We all have (and often fail to acknowledge) some set of prior judgements about everything.

We lend extreme weight to a few, favorite hypotheses about any given thing. Hypotheses that are simple to comprehend, analogous to our every day life, and confirm earlier hypotheses.

When confronted with evidence about a given thing we update our judgements by either

  1. ignoring entirely
  2. selectively choosing only the evidence that confirms our priors or
  3. accepting all of the implications of the evidence.

We ignore, select, or accept based not on a platonic ideal of reason but rather on a set of motivations tied to our senses of tribal identity, because belonging is a more important human need than understanding.

The degree to which one believes as if they belong to group x has a deterministic effect on their ability to update their priors in light of new evidence.

Ironically, the people most likely to belong to exclusive groups are least likely to acknowledge the effect that belonging has on these abilities. The myth that they don’t posses an identity is a means to suggest that they are some how more enlightened and reasonable than they actually are.

I don’t know where I’m going with this, but the truism I’m getting to is that whatever attempts one makes to influence someone elses behavior, they will have a far easier time and likely greater effect doing so by appealing to a person’s sense of their identity interests, not by educating or trying to update their hypothesis.
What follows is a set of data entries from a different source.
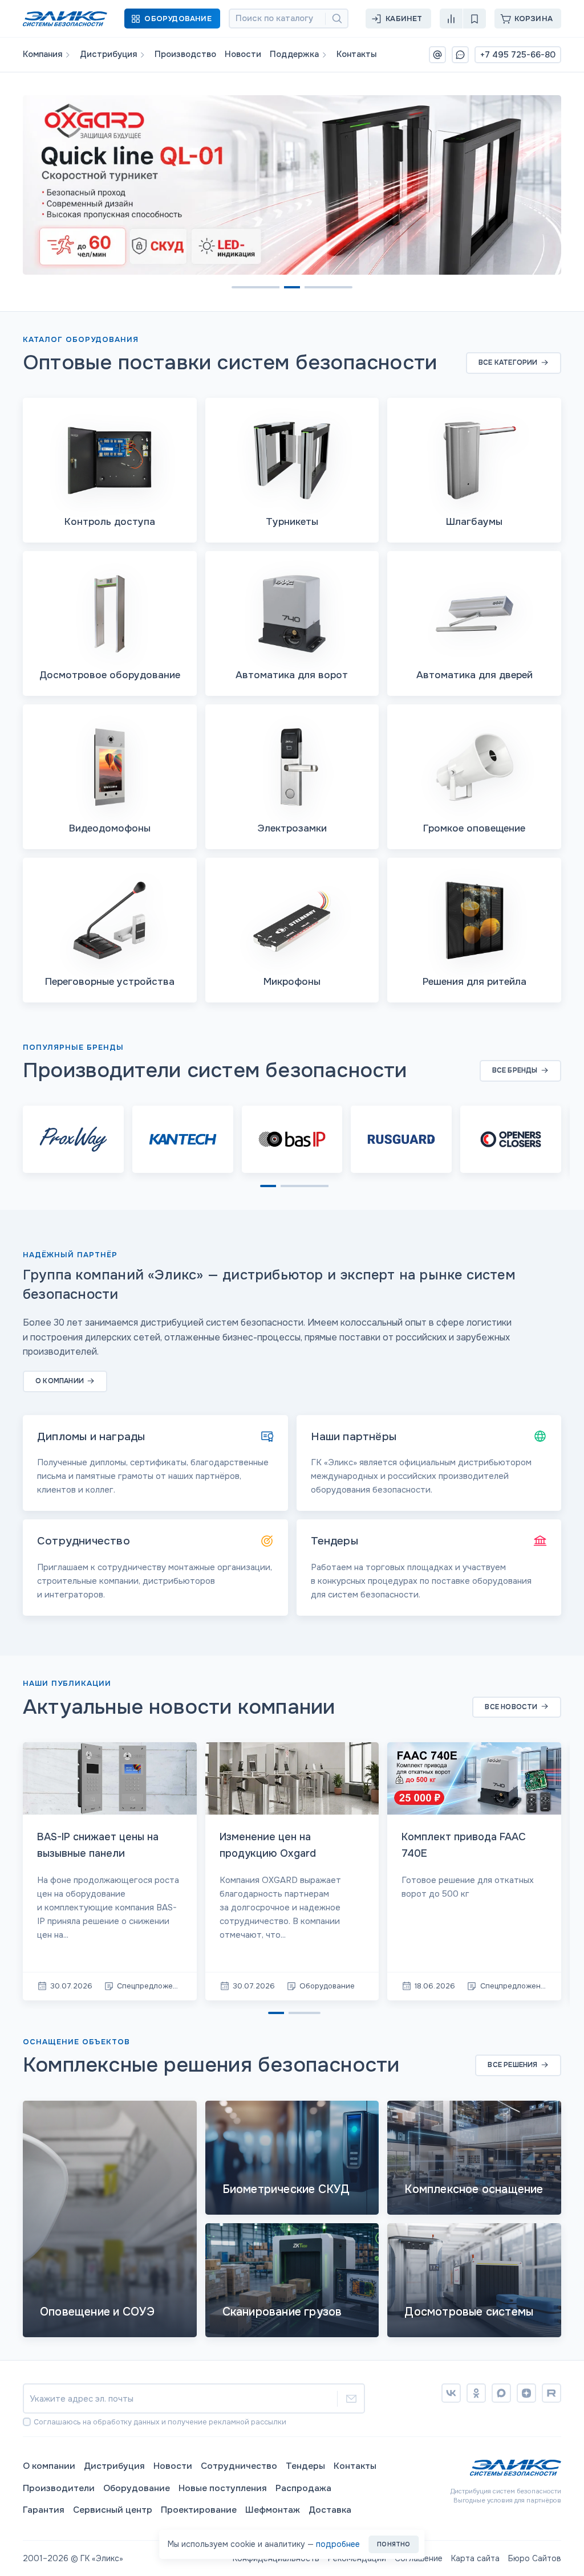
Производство (185, 54)
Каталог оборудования (81, 339)
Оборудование (136, 2488)
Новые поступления (223, 2488)
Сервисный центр (112, 2510)
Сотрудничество (239, 2466)
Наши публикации (67, 1683)
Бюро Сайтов (534, 2558)
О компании (49, 2466)
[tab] (240, 287)
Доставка (330, 2510)
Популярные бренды (73, 1047)
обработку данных (126, 2422)
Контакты (356, 54)
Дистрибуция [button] (108, 54)
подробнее (338, 2544)
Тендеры (305, 2466)
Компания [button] (42, 54)
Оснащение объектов (76, 2042)
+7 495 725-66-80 (517, 54)
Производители (59, 2488)
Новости (243, 54)
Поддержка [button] (294, 54)
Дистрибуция (114, 2466)
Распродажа (303, 2488)
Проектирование (199, 2510)
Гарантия (43, 2510)
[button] (172, 18)
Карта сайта (475, 2558)
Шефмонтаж (272, 2510)
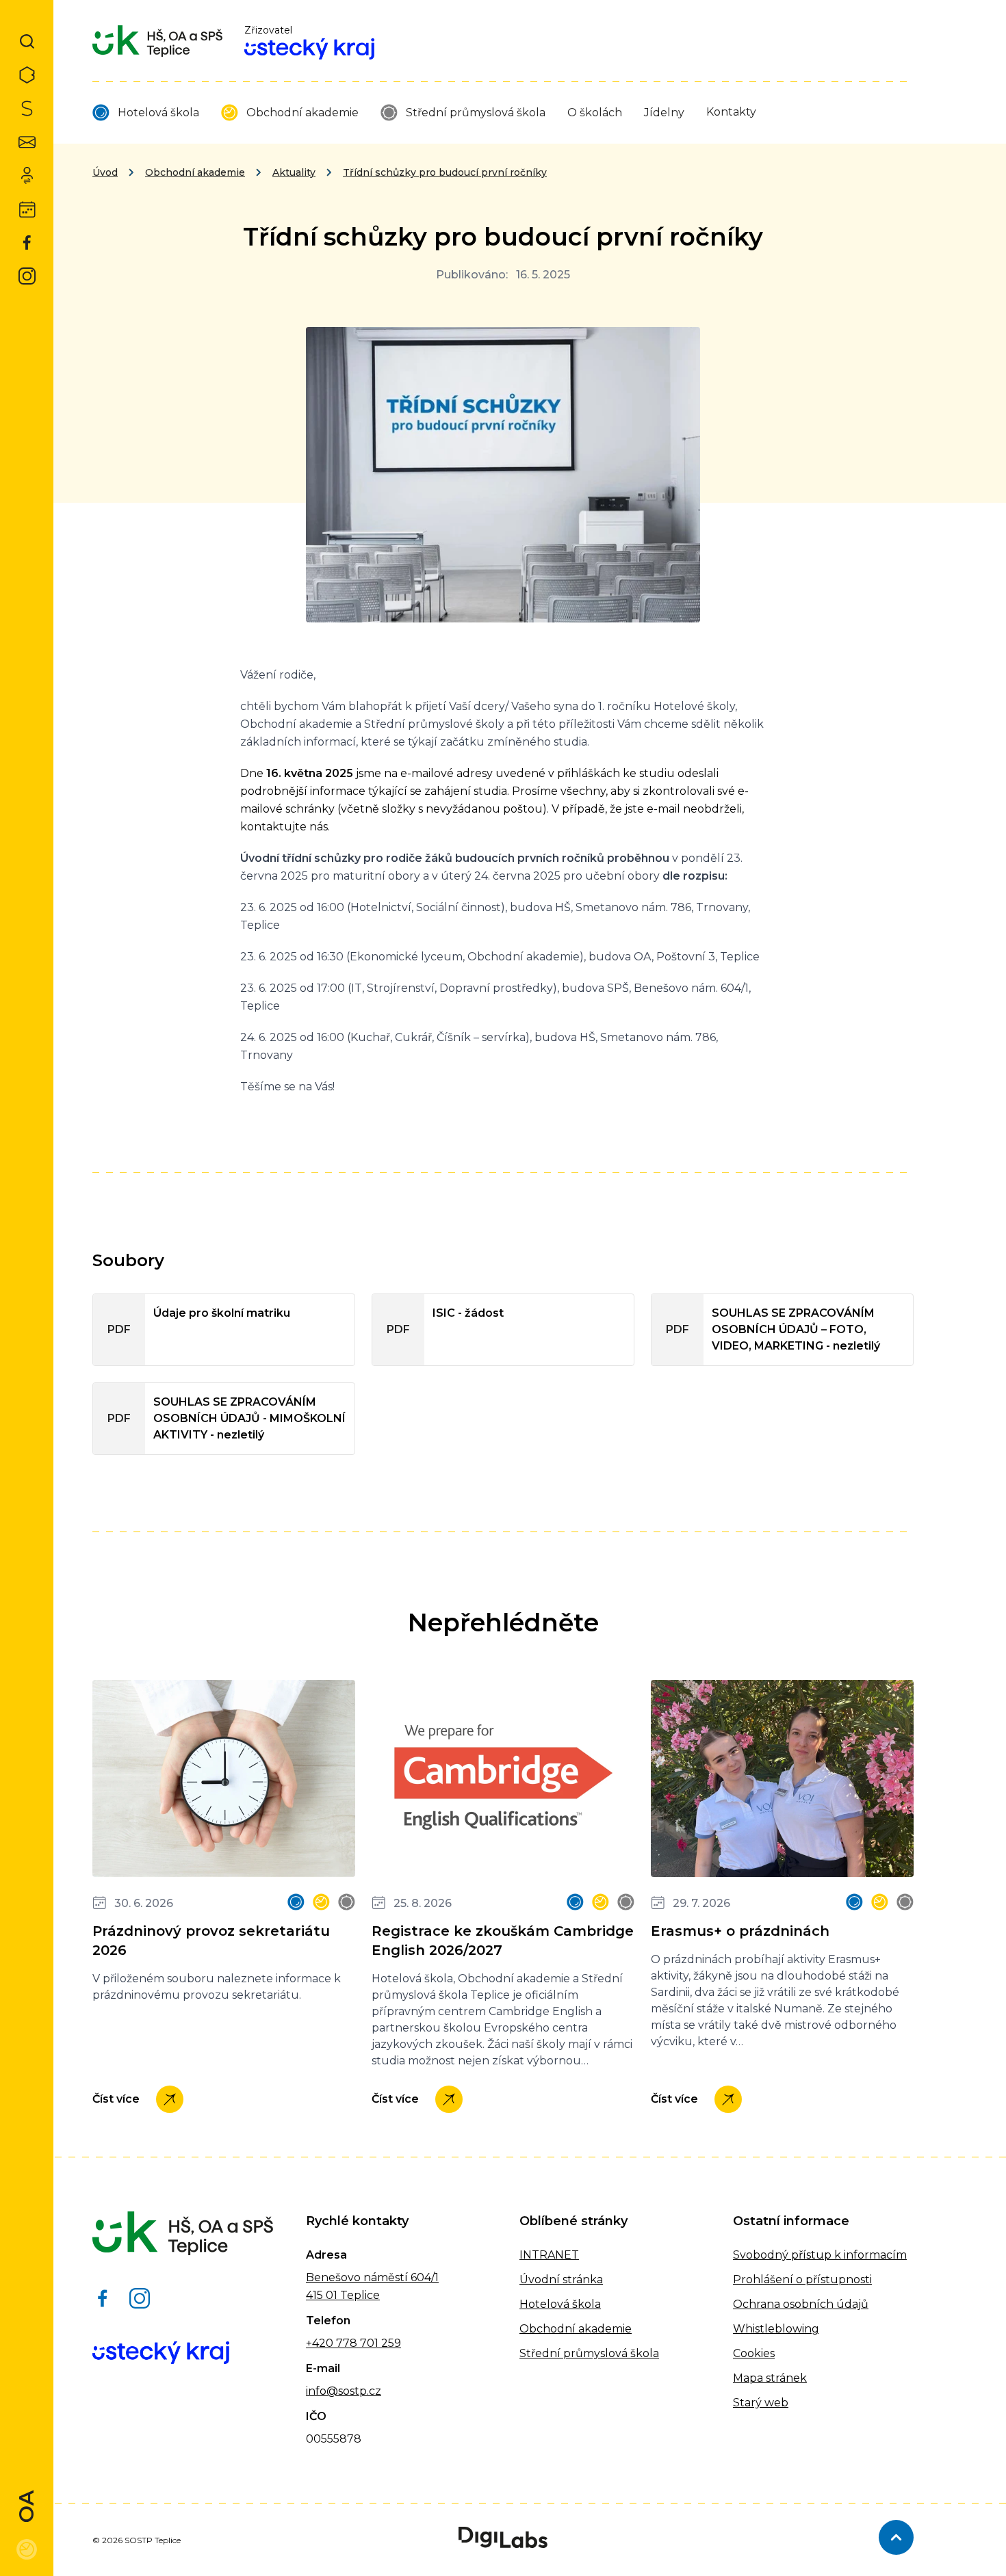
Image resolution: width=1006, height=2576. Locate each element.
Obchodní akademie (302, 112)
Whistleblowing (776, 2328)
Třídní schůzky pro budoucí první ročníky (445, 172)
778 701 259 (367, 2343)
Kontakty (731, 111)
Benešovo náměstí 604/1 (372, 2277)
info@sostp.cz (343, 2390)
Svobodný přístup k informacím (820, 2254)
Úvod (105, 172)
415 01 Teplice (343, 2295)
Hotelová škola (158, 112)
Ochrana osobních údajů (800, 2304)
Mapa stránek (770, 2377)
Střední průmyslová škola (475, 112)
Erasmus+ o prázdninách (740, 1931)
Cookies (754, 2353)
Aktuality (293, 172)
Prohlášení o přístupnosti (802, 2279)
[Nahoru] (896, 2537)
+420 (319, 2343)
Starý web (760, 2402)
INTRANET (549, 2254)
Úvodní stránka (561, 2279)
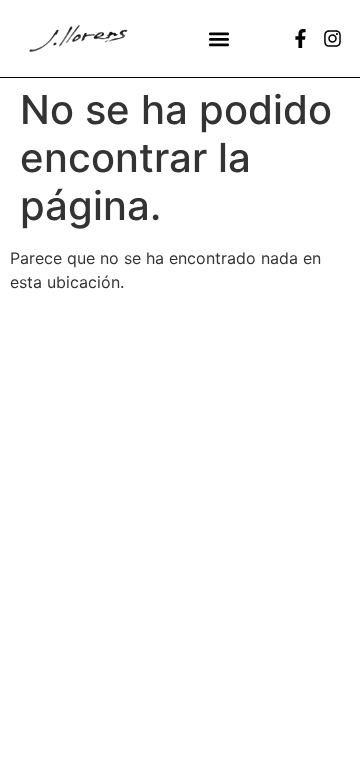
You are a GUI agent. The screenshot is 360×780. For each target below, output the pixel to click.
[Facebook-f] (300, 38)
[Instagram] (332, 38)
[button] (219, 38)
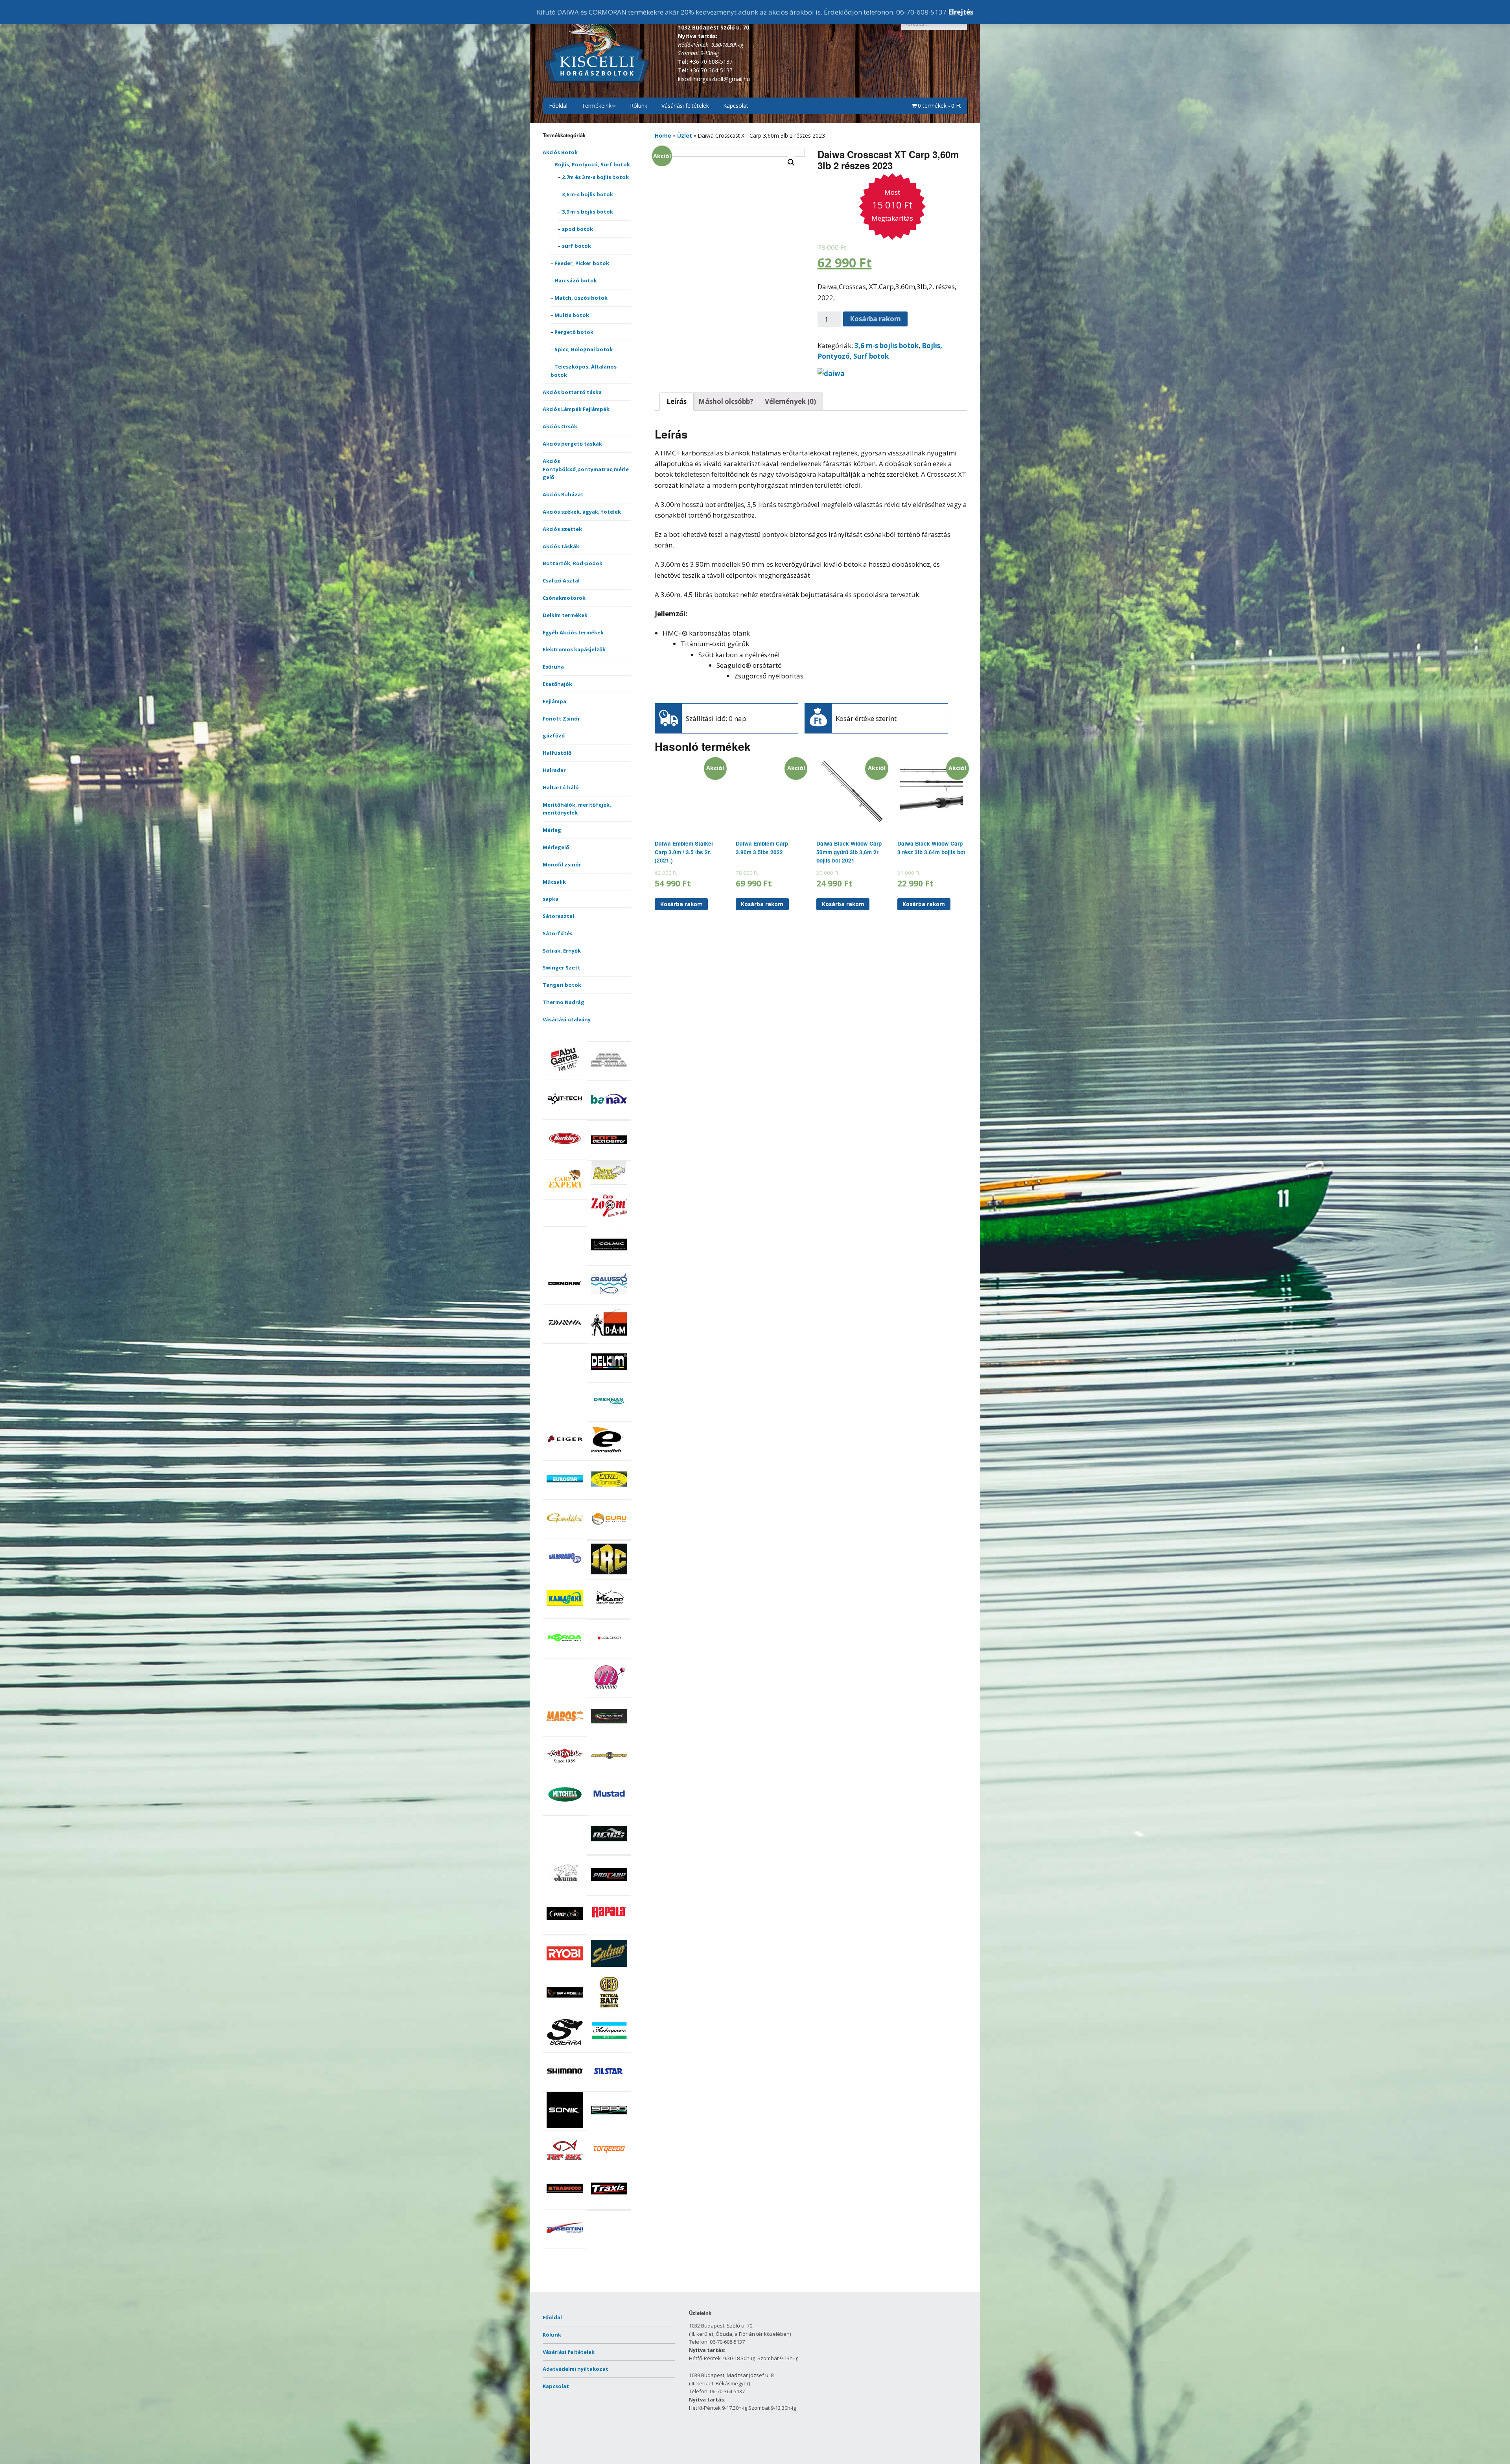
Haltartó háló (561, 787)
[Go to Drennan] (609, 1417)
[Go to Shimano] (565, 2086)
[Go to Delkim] (609, 1378)
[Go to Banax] (609, 1115)
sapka (550, 898)
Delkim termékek (565, 615)
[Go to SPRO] (609, 2126)
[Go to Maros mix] (565, 1732)
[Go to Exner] (609, 1495)
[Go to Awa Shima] (609, 1076)
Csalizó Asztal (561, 580)
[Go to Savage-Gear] (565, 2008)
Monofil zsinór (562, 864)
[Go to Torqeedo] (609, 2165)
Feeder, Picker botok (581, 263)
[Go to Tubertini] (565, 2243)
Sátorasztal (558, 916)
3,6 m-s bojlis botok (587, 194)
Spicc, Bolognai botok (583, 349)
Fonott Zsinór (561, 718)
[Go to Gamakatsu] (565, 1534)
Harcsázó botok (575, 280)
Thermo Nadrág (563, 1002)
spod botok (577, 228)
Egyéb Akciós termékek (573, 632)
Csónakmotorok (564, 597)
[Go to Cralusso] (609, 1299)
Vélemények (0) (790, 401)
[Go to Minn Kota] (609, 1771)
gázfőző (554, 735)
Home (663, 135)
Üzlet (684, 135)
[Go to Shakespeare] (609, 2047)
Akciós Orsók (560, 426)
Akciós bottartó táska (572, 392)
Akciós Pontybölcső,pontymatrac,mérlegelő (586, 469)
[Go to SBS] (609, 2008)
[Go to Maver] (609, 1732)
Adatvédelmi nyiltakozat (575, 2368)
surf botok (576, 245)
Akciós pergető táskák (572, 443)
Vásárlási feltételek (685, 105)
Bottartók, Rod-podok (572, 563)
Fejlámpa (554, 701)
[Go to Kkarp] (609, 1614)
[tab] (676, 402)
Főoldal (558, 105)
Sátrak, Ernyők (562, 950)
As an unfounded leap, I think this is why immersion and integration are so transformative: by forcing someone to ignore their previous hypotheses in light of their new experience, they are left with (for a time, anyway) the need to accept implications of the new evidence.

In other words: if nothing changes, nothing will change. I don’t think you can remain comfortable and learn. I think the inverse is likely true: to the extent you seek comfort, your learning abilities will atrophy.

Last idea: if your biases are that some things are incomprehensibly complex, you won’t be able to easily accept flexible rules of thumb; you will preferentially accept only clear (and thus woefully limited) rules.

In closing - acknowledge that you have priors and that you have motivated reasons for thinking what you think. Try to accept that simplistic answers are often, at best, only useful for a small range of possible scenarios. And remember that everyone you meet will have these same issues in how they think and form judgements, so meet them where they are, and not where you’re at.